*WHAT TO DO*. Reproduce the following lines verbatim, with nothing changed.

--- START ---

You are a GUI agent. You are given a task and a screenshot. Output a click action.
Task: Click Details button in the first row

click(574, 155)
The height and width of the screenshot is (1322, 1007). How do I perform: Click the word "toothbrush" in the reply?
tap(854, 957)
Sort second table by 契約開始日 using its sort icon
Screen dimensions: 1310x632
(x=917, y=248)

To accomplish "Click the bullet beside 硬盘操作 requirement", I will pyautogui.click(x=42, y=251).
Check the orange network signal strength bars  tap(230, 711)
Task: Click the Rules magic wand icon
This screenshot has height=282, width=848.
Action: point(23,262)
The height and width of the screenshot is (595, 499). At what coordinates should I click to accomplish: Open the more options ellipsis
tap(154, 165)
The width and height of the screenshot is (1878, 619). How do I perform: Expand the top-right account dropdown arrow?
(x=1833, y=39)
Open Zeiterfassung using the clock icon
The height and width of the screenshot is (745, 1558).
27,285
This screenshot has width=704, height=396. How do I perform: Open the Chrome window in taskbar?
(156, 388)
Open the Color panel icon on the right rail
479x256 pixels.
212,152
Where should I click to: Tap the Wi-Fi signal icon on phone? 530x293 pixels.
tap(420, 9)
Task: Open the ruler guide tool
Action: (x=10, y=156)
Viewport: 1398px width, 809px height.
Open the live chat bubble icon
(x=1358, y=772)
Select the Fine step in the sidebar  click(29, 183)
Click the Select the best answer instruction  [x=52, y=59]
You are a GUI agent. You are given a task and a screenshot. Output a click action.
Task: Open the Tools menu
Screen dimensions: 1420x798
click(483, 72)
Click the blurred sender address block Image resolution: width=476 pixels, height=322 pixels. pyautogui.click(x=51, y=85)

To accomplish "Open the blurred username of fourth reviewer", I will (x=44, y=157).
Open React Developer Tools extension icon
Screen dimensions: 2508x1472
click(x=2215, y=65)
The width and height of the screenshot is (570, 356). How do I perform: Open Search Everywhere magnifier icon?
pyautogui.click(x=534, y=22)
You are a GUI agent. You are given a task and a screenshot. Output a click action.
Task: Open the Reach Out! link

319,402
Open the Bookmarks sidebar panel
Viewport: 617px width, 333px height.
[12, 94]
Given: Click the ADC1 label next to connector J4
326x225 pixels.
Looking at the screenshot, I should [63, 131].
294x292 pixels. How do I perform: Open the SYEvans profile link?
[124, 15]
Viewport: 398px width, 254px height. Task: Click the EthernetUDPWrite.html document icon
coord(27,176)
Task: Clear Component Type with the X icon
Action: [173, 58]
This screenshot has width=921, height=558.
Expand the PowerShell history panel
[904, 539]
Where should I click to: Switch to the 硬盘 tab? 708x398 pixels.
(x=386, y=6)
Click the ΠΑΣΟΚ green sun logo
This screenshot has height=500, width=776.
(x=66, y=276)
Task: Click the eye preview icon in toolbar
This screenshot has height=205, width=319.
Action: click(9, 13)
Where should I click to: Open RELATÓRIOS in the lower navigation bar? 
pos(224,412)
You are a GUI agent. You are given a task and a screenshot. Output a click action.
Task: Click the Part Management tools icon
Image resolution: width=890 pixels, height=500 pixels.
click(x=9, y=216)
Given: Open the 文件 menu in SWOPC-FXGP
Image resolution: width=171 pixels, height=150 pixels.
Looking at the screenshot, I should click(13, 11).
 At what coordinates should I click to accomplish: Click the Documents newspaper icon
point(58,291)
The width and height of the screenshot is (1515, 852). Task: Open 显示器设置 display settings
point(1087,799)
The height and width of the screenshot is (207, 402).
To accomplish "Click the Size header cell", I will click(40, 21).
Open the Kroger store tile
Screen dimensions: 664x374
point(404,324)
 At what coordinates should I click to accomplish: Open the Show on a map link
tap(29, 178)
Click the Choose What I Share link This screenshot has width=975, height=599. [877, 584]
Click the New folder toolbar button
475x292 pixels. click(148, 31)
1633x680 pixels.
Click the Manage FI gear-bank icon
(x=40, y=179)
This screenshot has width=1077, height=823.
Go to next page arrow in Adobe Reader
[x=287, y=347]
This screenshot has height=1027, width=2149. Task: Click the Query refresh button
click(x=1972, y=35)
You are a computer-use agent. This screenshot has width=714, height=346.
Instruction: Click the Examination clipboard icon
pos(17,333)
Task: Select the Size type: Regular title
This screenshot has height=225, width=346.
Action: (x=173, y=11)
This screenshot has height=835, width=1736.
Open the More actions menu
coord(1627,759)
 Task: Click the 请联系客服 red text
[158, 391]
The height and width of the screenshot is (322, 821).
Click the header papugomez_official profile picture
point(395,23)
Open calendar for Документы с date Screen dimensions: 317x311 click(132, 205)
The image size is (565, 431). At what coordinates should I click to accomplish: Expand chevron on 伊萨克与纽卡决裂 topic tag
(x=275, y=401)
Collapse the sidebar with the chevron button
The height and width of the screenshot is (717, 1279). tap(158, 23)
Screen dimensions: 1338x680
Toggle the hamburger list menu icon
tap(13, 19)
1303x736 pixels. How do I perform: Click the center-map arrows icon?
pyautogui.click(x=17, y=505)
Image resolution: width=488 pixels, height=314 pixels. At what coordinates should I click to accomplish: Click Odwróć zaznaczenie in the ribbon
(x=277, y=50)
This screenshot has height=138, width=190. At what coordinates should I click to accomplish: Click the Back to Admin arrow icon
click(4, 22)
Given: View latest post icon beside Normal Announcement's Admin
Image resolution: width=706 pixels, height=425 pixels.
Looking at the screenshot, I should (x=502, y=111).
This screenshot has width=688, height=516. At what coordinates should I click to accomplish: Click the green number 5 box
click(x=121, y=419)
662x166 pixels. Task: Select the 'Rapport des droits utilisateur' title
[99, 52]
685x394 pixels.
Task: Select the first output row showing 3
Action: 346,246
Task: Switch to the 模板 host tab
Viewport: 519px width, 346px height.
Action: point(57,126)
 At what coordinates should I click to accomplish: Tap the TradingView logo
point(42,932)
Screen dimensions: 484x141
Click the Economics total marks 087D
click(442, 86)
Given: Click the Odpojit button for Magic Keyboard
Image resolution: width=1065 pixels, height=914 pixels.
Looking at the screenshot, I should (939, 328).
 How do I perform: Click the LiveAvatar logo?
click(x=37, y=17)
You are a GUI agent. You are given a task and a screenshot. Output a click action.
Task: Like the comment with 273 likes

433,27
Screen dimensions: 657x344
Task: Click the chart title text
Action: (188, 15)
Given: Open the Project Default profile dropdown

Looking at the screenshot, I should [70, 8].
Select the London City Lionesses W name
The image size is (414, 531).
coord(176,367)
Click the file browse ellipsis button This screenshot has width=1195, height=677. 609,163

--- END ---

*ANSWER TO THE EXERCISE*.
You are a GUI agent. You are given a task and a screenshot. Output a click action.
Task: Click Details button in the first row

click(574, 155)
The height and width of the screenshot is (1322, 1007). How do I perform: Click the word "toothbrush" in the reply?
tap(854, 957)
Sort second table by 契約開始日 using its sort icon
Screen dimensions: 1310x632
(x=917, y=248)

To accomplish "Click the bullet beside 硬盘操作 requirement", I will pyautogui.click(x=42, y=251).
Check the orange network signal strength bars  tap(230, 711)
Task: Click the Rules magic wand icon
This screenshot has height=282, width=848.
Action: point(23,262)
The height and width of the screenshot is (595, 499). At what coordinates should I click to accomplish: Open the more options ellipsis
tap(154, 165)
The width and height of the screenshot is (1878, 619). How do I perform: Expand the top-right account dropdown arrow?
(x=1833, y=39)
Open Zeiterfassung using the clock icon
The height and width of the screenshot is (745, 1558).
27,285
This screenshot has width=704, height=396. How do I perform: Open the Chrome window in taskbar?
(156, 388)
Open the Color panel icon on the right rail
479x256 pixels.
212,152
Where should I click to: Tap the Wi-Fi signal icon on phone? 530x293 pixels.
tap(420, 9)
Task: Open the ruler guide tool
Action: (x=10, y=156)
Viewport: 1398px width, 809px height.
Open the live chat bubble icon
(x=1358, y=772)
Select the Fine step in the sidebar  click(29, 183)
Click the Select the best answer instruction  [x=52, y=59]
You are a GUI agent. You are given a task and a screenshot. Output a click action.
Task: Open the Tools menu
Screen dimensions: 1420x798
click(483, 72)
Click the blurred sender address block Image resolution: width=476 pixels, height=322 pixels. pyautogui.click(x=51, y=85)

To accomplish "Open the blurred username of fourth reviewer", I will (x=44, y=157).
Open React Developer Tools extension icon
Screen dimensions: 2508x1472
click(x=2215, y=65)
The width and height of the screenshot is (570, 356). How do I perform: Open Search Everywhere magnifier icon?
pyautogui.click(x=534, y=22)
You are a GUI agent. You are given a task and a screenshot. Output a click action.
Task: Open the Reach Out! link

319,402
Open the Bookmarks sidebar panel
Viewport: 617px width, 333px height.
[12, 94]
Given: Click the ADC1 label next to connector J4
326x225 pixels.
Looking at the screenshot, I should [63, 131].
294x292 pixels. How do I perform: Open the SYEvans profile link?
[124, 15]
Viewport: 398px width, 254px height. Task: Click the EthernetUDPWrite.html document icon
coord(27,176)
Task: Clear Component Type with the X icon
Action: [173, 58]
This screenshot has width=921, height=558.
Expand the PowerShell history panel
[904, 539]
Where should I click to: Switch to the 硬盘 tab? 708x398 pixels.
(x=386, y=6)
Click the ΠΑΣΟΚ green sun logo
This screenshot has height=500, width=776.
(x=66, y=276)
Task: Click the eye preview icon in toolbar
This screenshot has height=205, width=319.
Action: click(9, 13)
Where should I click to: Open RELATÓRIOS in the lower navigation bar? 
pos(224,412)
You are a GUI agent. You are given a task and a screenshot. Output a click action.
Task: Click the Part Management tools icon
Image resolution: width=890 pixels, height=500 pixels.
click(x=9, y=216)
Given: Open the 文件 menu in SWOPC-FXGP
Image resolution: width=171 pixels, height=150 pixels.
Looking at the screenshot, I should click(13, 11).
 At what coordinates should I click to accomplish: Click the Documents newspaper icon
point(58,291)
The width and height of the screenshot is (1515, 852). Task: Open 显示器设置 display settings
point(1087,799)
The height and width of the screenshot is (207, 402).
To accomplish "Click the Size header cell", I will click(40, 21).
Open the Kroger store tile
Screen dimensions: 664x374
point(404,324)
 At what coordinates should I click to accomplish: Open the Show on a map link
tap(29, 178)
Click the Choose What I Share link This screenshot has width=975, height=599. [877, 584]
Click the New folder toolbar button
475x292 pixels. click(148, 31)
1633x680 pixels.
Click the Manage FI gear-bank icon
(x=40, y=179)
This screenshot has width=1077, height=823.
Go to next page arrow in Adobe Reader
[x=287, y=347]
This screenshot has height=1027, width=2149. Task: Click the Query refresh button
click(x=1972, y=35)
You are a computer-use agent. This screenshot has width=714, height=346.
Instruction: Click the Examination clipboard icon
pos(17,333)
Task: Select the Size type: Regular title
This screenshot has height=225, width=346.
Action: (x=173, y=11)
This screenshot has height=835, width=1736.
Open the More actions menu
coord(1627,759)
 Task: Click the 请联系客服 red text
[158, 391]
The height and width of the screenshot is (322, 821).
Click the header papugomez_official profile picture
point(395,23)
Open calendar for Документы с date Screen dimensions: 317x311 click(132, 205)
The image size is (565, 431). At what coordinates should I click to accomplish: Expand chevron on 伊萨克与纽卡决裂 topic tag
(x=275, y=401)
Collapse the sidebar with the chevron button
The height and width of the screenshot is (717, 1279). tap(158, 23)
Screen dimensions: 1338x680
Toggle the hamburger list menu icon
tap(13, 19)
1303x736 pixels. How do I perform: Click the center-map arrows icon?
pyautogui.click(x=17, y=505)
Image resolution: width=488 pixels, height=314 pixels. At what coordinates should I click to accomplish: Click Odwróć zaznaczenie in the ribbon
(x=277, y=50)
This screenshot has height=138, width=190. At what coordinates should I click to accomplish: Click the Back to Admin arrow icon
click(4, 22)
Given: View latest post icon beside Normal Announcement's Admin
Image resolution: width=706 pixels, height=425 pixels.
Looking at the screenshot, I should (x=502, y=111).
This screenshot has width=688, height=516. At what coordinates should I click to accomplish: Click the green number 5 box
click(x=121, y=419)
662x166 pixels. Task: Select the 'Rapport des droits utilisateur' title
[99, 52]
685x394 pixels.
Task: Select the first output row showing 3
Action: 346,246
Task: Switch to the 模板 host tab
Viewport: 519px width, 346px height.
Action: point(57,126)
 At what coordinates should I click to accomplish: Tap the TradingView logo
point(42,932)
Screen dimensions: 484x141
Click the Economics total marks 087D
click(442, 86)
Given: Click the Odpojit button for Magic Keyboard
Image resolution: width=1065 pixels, height=914 pixels.
Looking at the screenshot, I should (939, 328).
 How do I perform: Click the LiveAvatar logo?
click(x=37, y=17)
You are a GUI agent. You are given a task and a screenshot. Output a click action.
Task: Like the comment with 273 likes

433,27
Screen dimensions: 657x344
Task: Click the chart title text
Action: (188, 15)
Given: Open the Project Default profile dropdown

Looking at the screenshot, I should [70, 8].
Select the London City Lionesses W name
The image size is (414, 531).
coord(176,367)
Click the file browse ellipsis button This screenshot has width=1195, height=677. 609,163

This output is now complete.